Evidence based medicine on trial

4 Dec, 14 | by BMJ Evidence based medicine (EBM) should form the foundation of effective clinical decision making; however, growing unrest—and an awful lot of criticism—suggests the evidence bit of EBM is increasingly part of the problem, and not the solution.

“Carl Heneghan jointly runs the Evidence Live conference with The BMJ and is a founder of the AllTrials campaign.” 

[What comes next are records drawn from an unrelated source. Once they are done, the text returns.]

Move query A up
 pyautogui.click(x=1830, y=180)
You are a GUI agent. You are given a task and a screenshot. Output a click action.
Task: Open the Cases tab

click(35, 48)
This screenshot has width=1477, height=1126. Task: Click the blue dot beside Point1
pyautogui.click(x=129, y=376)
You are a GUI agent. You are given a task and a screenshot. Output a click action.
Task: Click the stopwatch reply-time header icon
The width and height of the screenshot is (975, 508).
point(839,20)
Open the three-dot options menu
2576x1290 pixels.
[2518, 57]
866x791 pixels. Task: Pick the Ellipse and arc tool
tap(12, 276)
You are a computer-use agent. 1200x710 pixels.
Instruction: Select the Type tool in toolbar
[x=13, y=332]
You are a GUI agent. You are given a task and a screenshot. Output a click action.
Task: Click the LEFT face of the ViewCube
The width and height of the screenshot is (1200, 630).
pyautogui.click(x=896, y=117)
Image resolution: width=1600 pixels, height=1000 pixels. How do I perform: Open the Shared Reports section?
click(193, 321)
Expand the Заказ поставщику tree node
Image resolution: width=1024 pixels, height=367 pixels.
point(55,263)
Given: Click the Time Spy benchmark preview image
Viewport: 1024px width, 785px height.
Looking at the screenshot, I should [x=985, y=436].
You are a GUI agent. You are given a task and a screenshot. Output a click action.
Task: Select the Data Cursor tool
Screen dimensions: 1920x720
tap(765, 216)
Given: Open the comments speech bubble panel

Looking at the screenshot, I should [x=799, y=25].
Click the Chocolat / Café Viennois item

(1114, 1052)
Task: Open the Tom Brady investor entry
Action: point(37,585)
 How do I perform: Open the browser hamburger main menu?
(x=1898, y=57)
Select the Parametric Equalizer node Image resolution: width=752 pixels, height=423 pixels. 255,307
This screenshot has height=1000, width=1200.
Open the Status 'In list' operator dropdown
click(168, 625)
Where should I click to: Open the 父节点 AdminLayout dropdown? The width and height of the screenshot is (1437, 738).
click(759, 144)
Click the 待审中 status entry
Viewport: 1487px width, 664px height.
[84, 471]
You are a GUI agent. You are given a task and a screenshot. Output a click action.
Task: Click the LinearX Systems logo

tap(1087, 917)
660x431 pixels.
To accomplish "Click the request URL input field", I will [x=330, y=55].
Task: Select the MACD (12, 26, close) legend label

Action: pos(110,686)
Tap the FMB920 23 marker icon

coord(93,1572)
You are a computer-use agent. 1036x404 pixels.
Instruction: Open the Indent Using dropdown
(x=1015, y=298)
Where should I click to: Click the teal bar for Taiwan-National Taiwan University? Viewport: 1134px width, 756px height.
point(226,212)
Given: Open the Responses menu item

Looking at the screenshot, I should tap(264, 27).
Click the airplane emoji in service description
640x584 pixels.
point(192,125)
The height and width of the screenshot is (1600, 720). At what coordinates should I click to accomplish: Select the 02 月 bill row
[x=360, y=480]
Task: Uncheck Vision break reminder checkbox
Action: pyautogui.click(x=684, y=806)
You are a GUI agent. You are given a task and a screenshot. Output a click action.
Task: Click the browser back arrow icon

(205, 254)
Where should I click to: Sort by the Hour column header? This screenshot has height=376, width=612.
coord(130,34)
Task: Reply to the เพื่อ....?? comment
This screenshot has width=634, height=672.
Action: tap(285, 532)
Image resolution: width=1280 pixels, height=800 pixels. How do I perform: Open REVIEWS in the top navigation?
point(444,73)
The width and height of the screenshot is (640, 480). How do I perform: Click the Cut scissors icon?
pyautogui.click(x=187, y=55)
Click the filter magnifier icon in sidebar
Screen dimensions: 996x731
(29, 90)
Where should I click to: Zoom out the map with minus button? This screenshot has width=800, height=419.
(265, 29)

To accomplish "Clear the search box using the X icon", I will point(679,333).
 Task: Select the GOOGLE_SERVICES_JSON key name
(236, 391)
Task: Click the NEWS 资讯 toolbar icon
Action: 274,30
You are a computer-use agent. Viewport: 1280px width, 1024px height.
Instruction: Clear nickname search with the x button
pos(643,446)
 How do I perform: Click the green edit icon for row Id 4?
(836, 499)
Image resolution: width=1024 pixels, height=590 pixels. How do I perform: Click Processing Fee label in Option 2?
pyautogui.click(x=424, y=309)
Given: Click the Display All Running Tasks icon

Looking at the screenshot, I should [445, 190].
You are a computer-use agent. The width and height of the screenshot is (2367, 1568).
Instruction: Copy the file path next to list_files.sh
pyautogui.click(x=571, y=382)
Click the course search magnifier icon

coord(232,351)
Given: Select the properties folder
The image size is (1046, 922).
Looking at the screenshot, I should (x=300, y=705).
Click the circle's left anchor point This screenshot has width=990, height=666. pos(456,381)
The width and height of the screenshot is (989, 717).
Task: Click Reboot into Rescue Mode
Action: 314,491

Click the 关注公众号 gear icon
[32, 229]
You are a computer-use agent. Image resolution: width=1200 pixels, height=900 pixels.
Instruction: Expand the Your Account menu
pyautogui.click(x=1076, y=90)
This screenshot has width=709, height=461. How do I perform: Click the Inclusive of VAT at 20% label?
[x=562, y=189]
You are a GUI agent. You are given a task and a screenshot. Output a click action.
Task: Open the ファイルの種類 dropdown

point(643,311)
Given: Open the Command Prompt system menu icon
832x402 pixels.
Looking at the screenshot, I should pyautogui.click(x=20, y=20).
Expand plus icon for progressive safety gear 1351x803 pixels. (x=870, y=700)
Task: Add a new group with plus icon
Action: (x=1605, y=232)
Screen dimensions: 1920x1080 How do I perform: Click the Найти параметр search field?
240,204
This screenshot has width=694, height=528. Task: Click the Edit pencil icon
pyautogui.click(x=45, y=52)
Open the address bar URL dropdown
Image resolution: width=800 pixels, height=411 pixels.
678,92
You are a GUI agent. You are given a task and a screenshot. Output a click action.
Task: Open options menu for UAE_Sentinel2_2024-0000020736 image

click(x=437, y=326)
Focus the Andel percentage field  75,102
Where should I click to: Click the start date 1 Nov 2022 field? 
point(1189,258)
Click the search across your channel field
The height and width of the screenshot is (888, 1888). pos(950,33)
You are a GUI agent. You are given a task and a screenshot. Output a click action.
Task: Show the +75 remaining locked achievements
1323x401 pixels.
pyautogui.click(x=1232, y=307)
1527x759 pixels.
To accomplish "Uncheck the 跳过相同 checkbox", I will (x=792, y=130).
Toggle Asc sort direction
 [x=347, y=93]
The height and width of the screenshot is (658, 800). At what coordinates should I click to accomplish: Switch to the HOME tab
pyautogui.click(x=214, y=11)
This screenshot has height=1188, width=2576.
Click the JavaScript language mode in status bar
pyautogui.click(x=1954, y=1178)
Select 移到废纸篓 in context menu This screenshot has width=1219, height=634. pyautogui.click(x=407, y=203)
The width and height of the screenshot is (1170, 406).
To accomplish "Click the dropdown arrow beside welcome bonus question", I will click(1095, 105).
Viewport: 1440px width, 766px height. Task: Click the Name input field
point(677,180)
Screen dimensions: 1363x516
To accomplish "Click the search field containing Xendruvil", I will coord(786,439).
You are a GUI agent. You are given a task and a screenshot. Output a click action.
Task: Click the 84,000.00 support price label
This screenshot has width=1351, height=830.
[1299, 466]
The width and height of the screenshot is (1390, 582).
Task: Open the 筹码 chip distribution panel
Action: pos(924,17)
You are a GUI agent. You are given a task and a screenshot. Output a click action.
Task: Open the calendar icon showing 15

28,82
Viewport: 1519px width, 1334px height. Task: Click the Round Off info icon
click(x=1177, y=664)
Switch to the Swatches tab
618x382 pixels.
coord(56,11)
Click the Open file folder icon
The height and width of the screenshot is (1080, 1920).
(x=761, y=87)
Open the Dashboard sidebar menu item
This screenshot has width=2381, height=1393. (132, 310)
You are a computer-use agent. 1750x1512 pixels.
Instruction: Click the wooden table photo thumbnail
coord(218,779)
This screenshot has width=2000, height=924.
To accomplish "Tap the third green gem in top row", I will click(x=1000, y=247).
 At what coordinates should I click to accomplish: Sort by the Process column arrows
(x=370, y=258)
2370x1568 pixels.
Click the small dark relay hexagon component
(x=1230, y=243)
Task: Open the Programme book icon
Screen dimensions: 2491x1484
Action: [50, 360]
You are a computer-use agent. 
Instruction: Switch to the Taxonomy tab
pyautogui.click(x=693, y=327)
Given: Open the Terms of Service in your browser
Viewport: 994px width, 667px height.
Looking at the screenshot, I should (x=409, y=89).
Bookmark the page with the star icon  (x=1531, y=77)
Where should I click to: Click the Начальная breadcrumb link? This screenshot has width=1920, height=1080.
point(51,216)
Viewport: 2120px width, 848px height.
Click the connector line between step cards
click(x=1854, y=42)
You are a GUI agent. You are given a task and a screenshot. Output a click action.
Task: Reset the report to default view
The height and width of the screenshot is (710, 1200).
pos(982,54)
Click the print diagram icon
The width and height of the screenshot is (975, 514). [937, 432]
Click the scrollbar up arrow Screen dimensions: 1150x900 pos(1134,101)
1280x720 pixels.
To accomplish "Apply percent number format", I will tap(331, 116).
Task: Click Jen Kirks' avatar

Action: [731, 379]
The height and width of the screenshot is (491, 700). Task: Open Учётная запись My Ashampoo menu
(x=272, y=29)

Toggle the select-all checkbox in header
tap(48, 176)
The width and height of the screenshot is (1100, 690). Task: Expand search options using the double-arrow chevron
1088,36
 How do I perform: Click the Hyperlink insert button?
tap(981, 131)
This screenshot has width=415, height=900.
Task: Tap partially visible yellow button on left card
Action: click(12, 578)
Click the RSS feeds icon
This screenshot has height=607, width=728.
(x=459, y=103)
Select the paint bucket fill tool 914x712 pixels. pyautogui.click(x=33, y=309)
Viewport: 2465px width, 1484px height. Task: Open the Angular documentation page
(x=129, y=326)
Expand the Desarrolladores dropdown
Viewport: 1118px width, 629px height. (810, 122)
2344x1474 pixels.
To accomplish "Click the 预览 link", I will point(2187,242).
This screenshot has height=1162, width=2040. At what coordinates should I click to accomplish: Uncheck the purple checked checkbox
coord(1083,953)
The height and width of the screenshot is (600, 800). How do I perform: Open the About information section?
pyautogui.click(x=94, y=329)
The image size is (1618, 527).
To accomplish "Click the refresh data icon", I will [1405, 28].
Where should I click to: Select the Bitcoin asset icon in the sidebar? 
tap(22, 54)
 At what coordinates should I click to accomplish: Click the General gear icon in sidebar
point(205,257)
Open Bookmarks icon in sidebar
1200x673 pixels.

I am linking to this article because of the Twitter discussion on #understandingpsychosis – and other situations where the word “evidence” sometimes seems to trigger System 1 reactions that block off relevant information. 


Quote: 

Distortion of the research agenda, mainly by commercial decisions, is leading to an ever increasing evidence base that doesn’t meet the needs of patients. With too much focus on the well, and not enough on the sick, the paradoxical situation has arisen whereby medicine is potentially harming the healthy through earlier detection and increasingly looser definitions of disease.

As an example, if you find yourself constantly late, disorganised, forgetful, and overwhelmed by your responsibilities—which could refer to all of us—you might have adult attention-deficit disorder. You will be pleased to know that there are at least four different medications currently available for this condition. You could argue that the pharmaceutical industry is becoming equally good, if not better, at manufacturing diseases as opposed to drugs.

While research publications continue to increase—to the point where the notion of keeping up to date is nigh on impossible—the quality is often very poor, if not sometimes outright pitiful. Although there has been a growth in research to promote implementation, my observations—note the low level of my evidence —have been that while clinicians are extremely good at responding to robust evidence, all too often the quality of the evidence is weak and unworthy of implementation.

Poor quality evidence arises when observational data are used to establish treatment effects; when outcome measures are unimportant to patients or, even worse, are meaningless for patient care; and also when simple factors to account for bias are not incorporated into the research design.